• TEXT
When and Where is the Kingdom of God?

"The time is fulfilled, and the kingdom of God has come near; repent, and believe in the good news." - Mark 1.15

In the fast-paced Gospel of Mark, Jesus returns from the wilderness to roar forth a revolutionary message: "The kingdom of God has come near." This is Mark's version of Matthew's phrase, "the kingdom of heaven." The phrase constitutes Mark's single-sentence summary of Jesus' entire message. If the disciples had ordered red baseball caps to hand out at the feeding of the five thousand, they would have emblazoned this slogan on them.

But what does it mean? For many modern believers, the "kingdom of heaven" is where our souls go when we die. For those of a more dispensational bent, it may mean the thousand year reign of peace sandwiched between the Great Tribulation and the Battle of Armageddon.

But Jesus' rhetoric rules these readings out of order. The words "has come near" translate a single Greek verb which Our Lord places in the perfect tense, a grammatical construction which refers to a thing already done and never to be undone. The New American Standard's "at hand" renders it nicely.

When Jesus finds his disciples hitting the snooze alarm for the third time in the garden of Gethsemane, he uses the same word to arouse them with the warning cry, "See, my betrayer is at hand." He does not mean, "My betrayer will arrive after you have died and gone to Heaven." He does not mean, "My betrayer will arrive at some unknown hour of debatable eschatological fulfillment." He means that he can already hear the Judas' scaly belly slithering through the dead leaves beneath the olive trees that surround them.

And Jesus declares that, since the moment of his own arrival in Israel, fresh from the triumph of his baptism and his decisive KO of Satan in a three-round cage match, God's way of living has been available as a present reality in which we can choose to live each moment - or choose not to do so.

Dallas Willard likens this to the arrival of electricity in the rural Missouri farm country of his childhood:

"When those lines came by our farm, a very different way of living presented itself. Our relationships to fundamental aspects of life - daylight and dark, hot and cold, clean and dirty, work and leisure, preparing food and preserving it - could be vastly changed for the better. But we still had to believe in the electricity and its arrangements, understand them, and take the practical steps involved in relying on it."

• COLLECTED MATERIAL
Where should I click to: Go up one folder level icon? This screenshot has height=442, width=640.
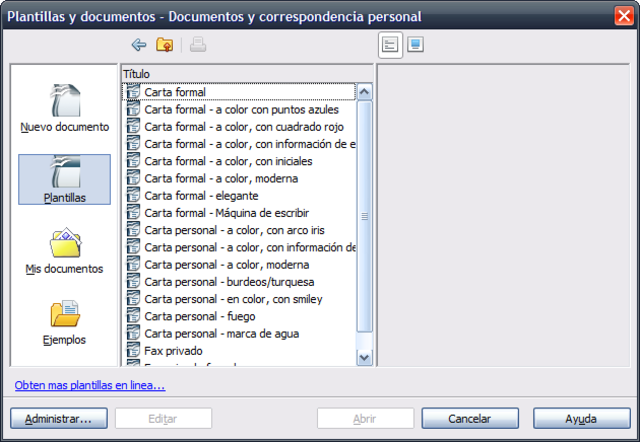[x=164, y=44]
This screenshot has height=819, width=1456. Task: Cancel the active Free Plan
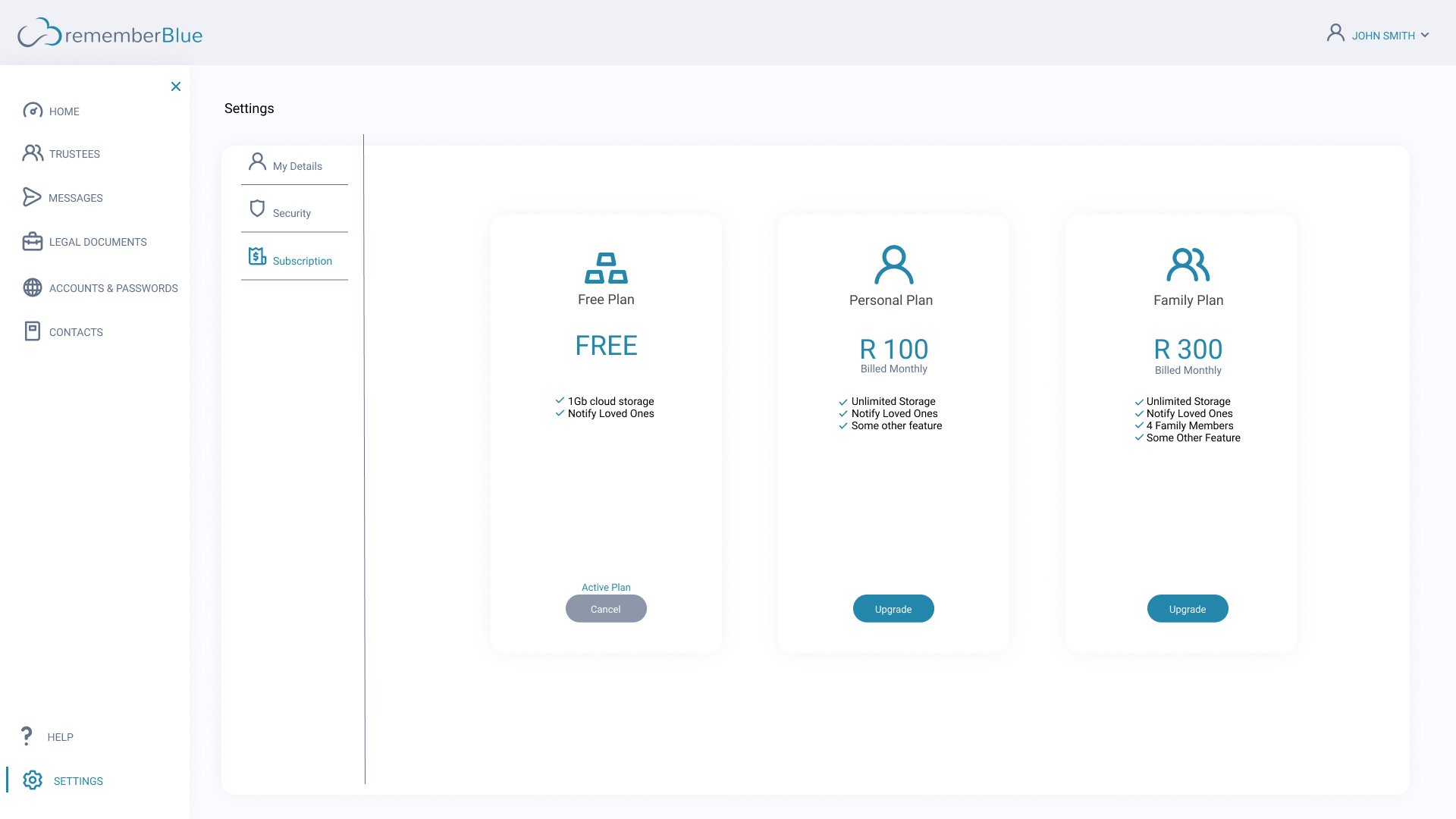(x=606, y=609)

• PROBLEMS TO SOLVE
1 > Answer these from the essay on the kingdom of God:
(a) Which translation renders the Greek verb as "at hand"?
(b) In what grammatical tense does Jesus place that verb?
(c) In what region did Dallas Willard spend his childhood?
2 > Return everything in the essay on the kingdom of God from "But what does" down to "Battle of Armageddon.", copied word for word.
3 > Resume the essay on the kingdom of God after its final sentence and carry it forward.

• EXPECTED RESPONSES
1 >
(a) The New American Standard.
(b) The perfect tense.
(c) The rural Missouri farm country.

2 >
But what does it mean? For many modern believers, the "kingdom of heaven" is where our souls go when we die. For those of a more dispensational bent, it may mean the thousand year reign of peace sandwiched between the Great Tribulation and the Battle of Armageddon.

3 >
This gets at the second part of Jesus' mini-manifesto: "Repent, and believe in the good news."

Around AD 60, Josephus journeyed from Jerusalem to Galilee to negotiate with a freedom fighter who also went by the name of Jesus. He offered himself to Israel as a savior who would defeat the Roman empire through military might. Josephus, as the voice of the establishment, thought this a disastrous course of action and wanted the fellow to suspend his suicidal campaign. He told the man to "show repentance and prove his loyalty to me." A more faithful translation of Josephus' Greek would be, "repent, and believe in me." He did not mean, "Have an emotional experience followed by a mystical awareness of my indwelling presence." He meant, "Admit that your way of seeking life does not work, and promise to try mine instead."

Two lessons follow: Jesus does not so much demand tears as a change of strategy, and He wants action more than emotion. When is the Kingdom? Now. Where is the Kingdom? Here. Our Savior calls us to enter the Kingdom of God by deciding, even while surrounded with the earthly empire of self, wealth, and weapons, to act as if He really knows what He's talking about in terms of the daily actions that truly lead to a better life.

Jesus stands ready to electrify your life. Flip the switch.